The Things are now 7 and 5, respectively. They may grouse a bit about Shabbos, but they still keep it. They go to yeshiva, daven when they're told to daven, learn the parsha, and follow the Torah. They're little kids. Going OTD is not really an issue at this point.
Fast forward ten years.
I am picturing Thing 1, who wants with every fiber of her being to be a professional actress. How will she react if she is given a part that demands a Friday-night performance? What about Thing 2, who was born with a mind of her own and a penchant for bending the rules? What will happen if one of my children turns out to be gay? What will I do if they decide to go OTD?
I'll tell you what I will not do. I will never abandon them.

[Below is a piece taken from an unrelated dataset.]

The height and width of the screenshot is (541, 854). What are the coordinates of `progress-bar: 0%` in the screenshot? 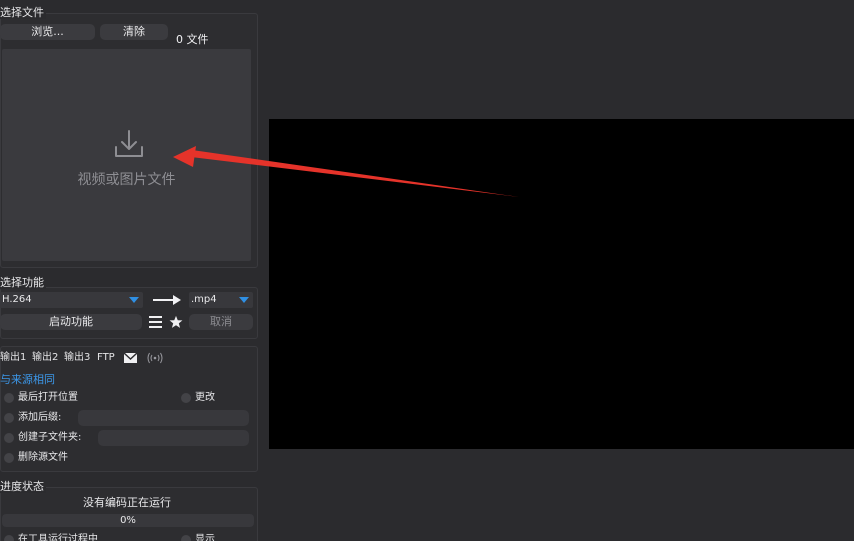 It's located at (128, 520).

One of the big selling points in kiruv is Judaism's strong family values. I have questioned this for years, seeing the widespread institutionalization of young children, educational neglect, silent children, and kids knocking on strangers' doors doing fundraising without adult supervision. However, this article in the Mishpacha made my hair stand up on end.
The article referenced a rabbi in Israel that takes in young OTD girls tossed out by their parents. A kind act, true, but why are teenagers being turned out at all? Because the parents are ashamed? The child (and make no mistake--15 and 16 year-olds are still children) is trying to grow and define herself. Sometimes, this takes on forms that parents disagree with. That's typical adolescence. However, putting one's own children out on the street is not only atypical, it is abusive. Moreover, it is counterproductive. Odds are, once a child is tossed out, that child will never come back. Not to the parents, and not to Yiddishkeit.
As parents, it is our job to put our children first. Our own feelings, our egos, others' opinions--all are secondary. No family should ever throw away their children. No parent should ever pray for a child's death. No parent should ever deliberately put a child at risk of harm, whether through starvation, physical attack, or sleeping in the street. And no one should ever tell a confused teenager that "she brought it on herself."
Our children are gifts from G-d. They are not disposable!